Hi everyone I will try to describe my problem that I have been tasked to solve as fully as I can -

My organisation (a local charity) used to have a client server setup using MS Server 2003, with about 15 clients all using Windows XP Pro connecting to a domain - domain.old (not the real name!). About a year ago they received funding to upgrade their system and had a new server installed using Server 2008 and everyone was successfully connected to the new domain (domain.new).

The old server was simply removed and put into a corner of the room and forgotten about.

The new server has a tapeware system and Backup Exec 12.5 for backup that has been causing all kinds of problems and after months of trying various things to sort it we have decided we would like to connect the old server to the new domain in a secure room over the network and use it simply as a backup hard drive running daily backups to it.

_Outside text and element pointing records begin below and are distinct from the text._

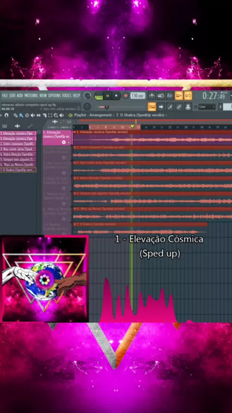Click the record button
The height and width of the screenshot is (413, 232).
pyautogui.click(x=126, y=96)
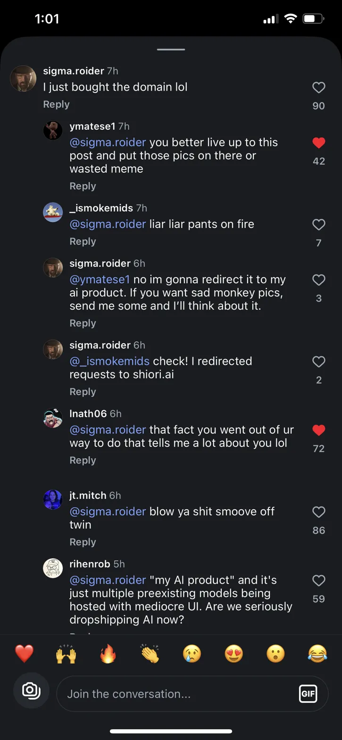Type in the 'Join the conversation' field
342x740 pixels.
pyautogui.click(x=179, y=694)
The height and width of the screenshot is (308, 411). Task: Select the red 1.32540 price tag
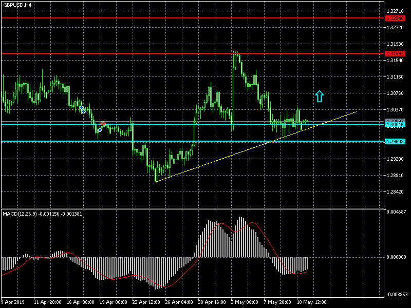tap(395, 18)
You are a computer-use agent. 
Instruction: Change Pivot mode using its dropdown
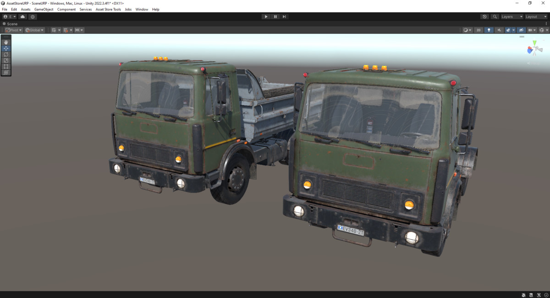coord(13,30)
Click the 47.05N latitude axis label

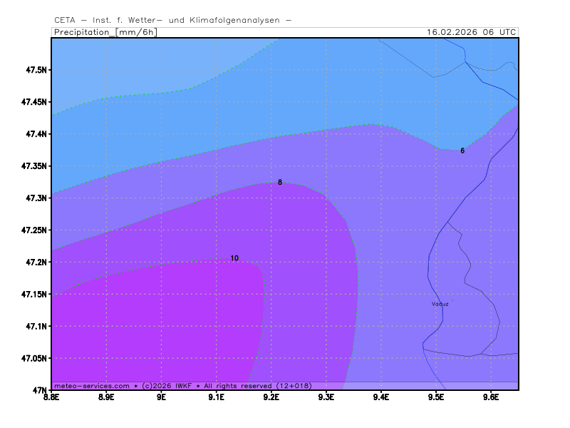click(x=34, y=358)
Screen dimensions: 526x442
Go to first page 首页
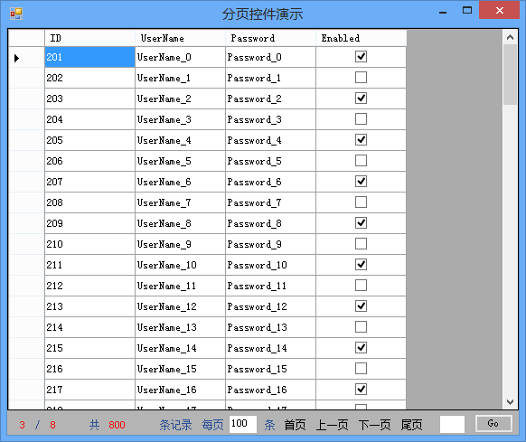(x=295, y=425)
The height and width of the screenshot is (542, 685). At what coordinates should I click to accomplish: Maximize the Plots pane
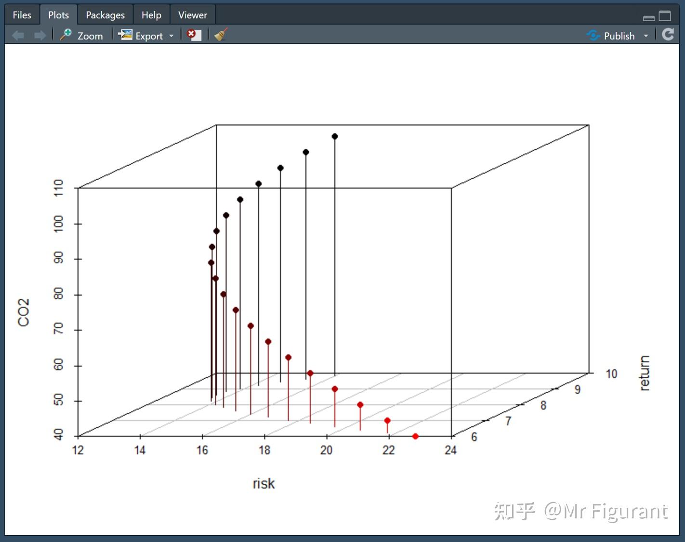coord(666,15)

My question is will just connecting the old server (Server 2003 domain.old) and joining it to the new domain cause any problems? Will the operating systems work together? and will the two domains clash in any way?

Thanks for the help


----------



## srhoades (May 15, 2003)

As long as the old server is not SBS you shouldn't have a problem. Fire up the old server (make sure it is not connected to your new domain network) and demote it, there will be an option that says it is the last server in the forest or domain, make sure that is checked. Then make sure and remove any network services that the new server is doing ie DHCP, DNS etc. Then connect it to the new network, either add it to the domain as a member server or a secondary domain controller and you are good to go.


----------